Przychodzi facet do lekarza i mówi:
- Panie doktorze, moja żona tydzień temu wyjechała do sanatorium, a ja opiekuję się naszym synkiem. Codziennie go kapię, ubieram w czyste rzeczy, chodzę z nim na spacer, a mimo to schudł już 6 kilogramów! Co mam robić?
- A czym go pan karmi?
- O rany, wiedziałem, że o czymś zapomniałem!
     46
- Dlaczego pani wpatruje się w moją bieliznę? - pyta Kowalska sąsiadki - Czy pani swojej nigdy nie wiesza?
Sąsiadka:
- Owszem, ale dopiero po wypraniu.
     58
Dwóch chłopców chwali się posadami wujków:
- A mój wujek to jest Dyrektorem! I wszyscy mówią do niego PROSZĘ PANA!
Drugi chłopiec na to :
- Ha! A mój wujek jest Biskupem i wszyscy mówią do niego EKSCELENCJO!
Wtedy wtrąca się jasiu:
- He! A mój wujek waży 200 kilo i wszyscy mówią do niego O BOŻE!
     54
Na izbę przyjęć przywieziono bacę. Niosą go sanitariusze na noszach. Podchodzi do rannego bacy lekarz, przygląda mu się, pacjent się śmieje w niebogłosy. Zdziwiony lekarz pyta: - Z czego tak się baco śmiejecie?macie pęknięte żebro, dwa zęby wybite, naderwane ucho...

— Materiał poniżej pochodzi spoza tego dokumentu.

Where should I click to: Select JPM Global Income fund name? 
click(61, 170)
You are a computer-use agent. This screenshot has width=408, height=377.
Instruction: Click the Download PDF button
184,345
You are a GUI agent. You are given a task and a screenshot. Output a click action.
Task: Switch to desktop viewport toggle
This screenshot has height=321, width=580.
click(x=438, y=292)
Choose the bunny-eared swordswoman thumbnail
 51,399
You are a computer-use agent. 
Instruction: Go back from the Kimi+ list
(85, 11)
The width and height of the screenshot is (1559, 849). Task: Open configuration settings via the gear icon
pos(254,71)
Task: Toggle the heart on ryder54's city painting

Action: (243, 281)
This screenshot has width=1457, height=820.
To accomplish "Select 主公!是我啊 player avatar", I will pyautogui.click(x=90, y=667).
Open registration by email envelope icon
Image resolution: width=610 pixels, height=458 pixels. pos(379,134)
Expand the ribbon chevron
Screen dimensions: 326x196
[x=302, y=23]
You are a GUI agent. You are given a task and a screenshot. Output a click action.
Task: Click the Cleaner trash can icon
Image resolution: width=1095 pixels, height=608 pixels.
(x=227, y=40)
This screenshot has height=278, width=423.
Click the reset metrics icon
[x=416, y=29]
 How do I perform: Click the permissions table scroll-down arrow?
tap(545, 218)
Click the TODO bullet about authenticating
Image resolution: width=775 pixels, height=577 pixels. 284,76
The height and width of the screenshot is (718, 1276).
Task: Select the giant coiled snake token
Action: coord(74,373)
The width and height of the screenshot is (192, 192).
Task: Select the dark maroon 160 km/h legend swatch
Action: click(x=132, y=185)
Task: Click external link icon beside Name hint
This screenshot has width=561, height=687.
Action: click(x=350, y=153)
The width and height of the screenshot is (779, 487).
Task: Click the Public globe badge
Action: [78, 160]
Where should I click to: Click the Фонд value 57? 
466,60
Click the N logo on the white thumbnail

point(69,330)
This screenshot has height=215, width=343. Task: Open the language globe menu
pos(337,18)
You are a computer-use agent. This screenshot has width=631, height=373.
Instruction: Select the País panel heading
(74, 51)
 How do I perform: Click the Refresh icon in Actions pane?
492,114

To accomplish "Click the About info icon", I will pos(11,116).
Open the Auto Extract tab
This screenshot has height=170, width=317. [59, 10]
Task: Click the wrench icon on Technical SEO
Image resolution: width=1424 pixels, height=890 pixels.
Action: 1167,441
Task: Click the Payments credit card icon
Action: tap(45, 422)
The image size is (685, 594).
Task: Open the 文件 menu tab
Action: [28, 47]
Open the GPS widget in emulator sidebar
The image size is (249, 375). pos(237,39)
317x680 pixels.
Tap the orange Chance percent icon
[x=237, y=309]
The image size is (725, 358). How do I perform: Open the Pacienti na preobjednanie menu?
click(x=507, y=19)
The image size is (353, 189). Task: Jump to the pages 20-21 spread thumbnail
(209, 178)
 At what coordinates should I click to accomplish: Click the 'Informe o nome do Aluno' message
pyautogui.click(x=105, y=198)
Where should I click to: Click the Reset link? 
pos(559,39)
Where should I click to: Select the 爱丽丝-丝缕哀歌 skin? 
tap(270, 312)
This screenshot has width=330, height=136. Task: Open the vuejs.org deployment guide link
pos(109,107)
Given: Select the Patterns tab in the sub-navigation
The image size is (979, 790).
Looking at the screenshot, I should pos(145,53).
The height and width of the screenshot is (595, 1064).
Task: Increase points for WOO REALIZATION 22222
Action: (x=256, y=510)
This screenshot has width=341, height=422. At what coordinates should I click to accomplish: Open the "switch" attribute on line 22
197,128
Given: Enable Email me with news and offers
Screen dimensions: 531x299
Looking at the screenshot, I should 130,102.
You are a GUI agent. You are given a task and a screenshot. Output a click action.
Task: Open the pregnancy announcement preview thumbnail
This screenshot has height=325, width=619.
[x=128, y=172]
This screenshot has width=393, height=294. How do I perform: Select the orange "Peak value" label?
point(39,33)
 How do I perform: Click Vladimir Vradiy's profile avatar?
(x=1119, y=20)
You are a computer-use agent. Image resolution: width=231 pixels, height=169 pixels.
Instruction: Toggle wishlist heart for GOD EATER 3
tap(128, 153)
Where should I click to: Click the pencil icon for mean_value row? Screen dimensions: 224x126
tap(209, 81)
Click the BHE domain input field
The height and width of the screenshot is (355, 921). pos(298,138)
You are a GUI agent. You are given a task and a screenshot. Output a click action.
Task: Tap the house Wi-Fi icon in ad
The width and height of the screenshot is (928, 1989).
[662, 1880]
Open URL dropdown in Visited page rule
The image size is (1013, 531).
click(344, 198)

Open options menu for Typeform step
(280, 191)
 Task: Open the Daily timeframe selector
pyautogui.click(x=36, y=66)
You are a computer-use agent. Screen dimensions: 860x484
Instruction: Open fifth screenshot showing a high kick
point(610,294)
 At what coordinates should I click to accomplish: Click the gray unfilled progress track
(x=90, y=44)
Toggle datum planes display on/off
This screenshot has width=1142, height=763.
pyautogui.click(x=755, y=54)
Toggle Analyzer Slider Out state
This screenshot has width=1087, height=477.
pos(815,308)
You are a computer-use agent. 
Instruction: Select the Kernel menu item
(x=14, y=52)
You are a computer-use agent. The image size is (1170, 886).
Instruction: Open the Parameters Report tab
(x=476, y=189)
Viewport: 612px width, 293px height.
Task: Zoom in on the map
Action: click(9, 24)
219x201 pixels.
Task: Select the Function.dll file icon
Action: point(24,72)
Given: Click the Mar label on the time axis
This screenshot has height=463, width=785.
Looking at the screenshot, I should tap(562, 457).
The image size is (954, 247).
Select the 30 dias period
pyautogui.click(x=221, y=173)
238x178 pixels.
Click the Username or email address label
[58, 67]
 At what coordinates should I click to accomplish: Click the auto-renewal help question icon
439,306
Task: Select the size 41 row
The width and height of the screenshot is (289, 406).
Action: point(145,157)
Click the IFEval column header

- Panie ja to jeszcze nic. Antek ma dzisiaj wesele i noc poślubną a ja mam jego jaja w kieszeni!
     47
Do domu dopiero co poznanej kobiety wchodzi facet i widzi pięciu chłopców w wieku od 4 do 12 lat. Nagle słyszy:
- Bernard, ząbki! Bernard, koniec zabawy! Bernard, myjemy się i do sypialni!
- Który to Bernard? - pyta facet.
- Każdy z nich ma na imię Bernard - odpowiada kobieta, więc mówiąc do jednego, mówię do wszystkich. I oni już to wiedzą.
- Dobrze - mówi lekko zdziwiony facet. A jak chcesz z każdym z osobna pogadać, to co?
- To wołam ich po nazwisku.
     285
Z zeszytów szkolnych:
- Andrzej Radek myślał, że nauczyciel da mu w skórę, ale było odwrotnie.
- Antygona zakopała brata, splunęła moralnie na króla i powiesiła się.
- August II był elektronem Saksonii.
- Austria została podpita przez Węgry.
- Autor opisuje swoich najbliższych przyjaciół, choć ich wcale nie miał i to jest bardzo dziwne.
- Azja jest największym kontynentem na Ziemi, a nawet na świecie.
- Bach w swoim życiu wyszedł za mąż i dorobił się trochę dzieci.
- Bakterie, które rozmnażają się przez kichanie, prowadza tryb życia koczowniczy.
- Barak, burak, czy jak mu tam to kierunek w sztuce.
- Barbara była wiecznym nieszczęściem Bogumiła, ale on to lubił.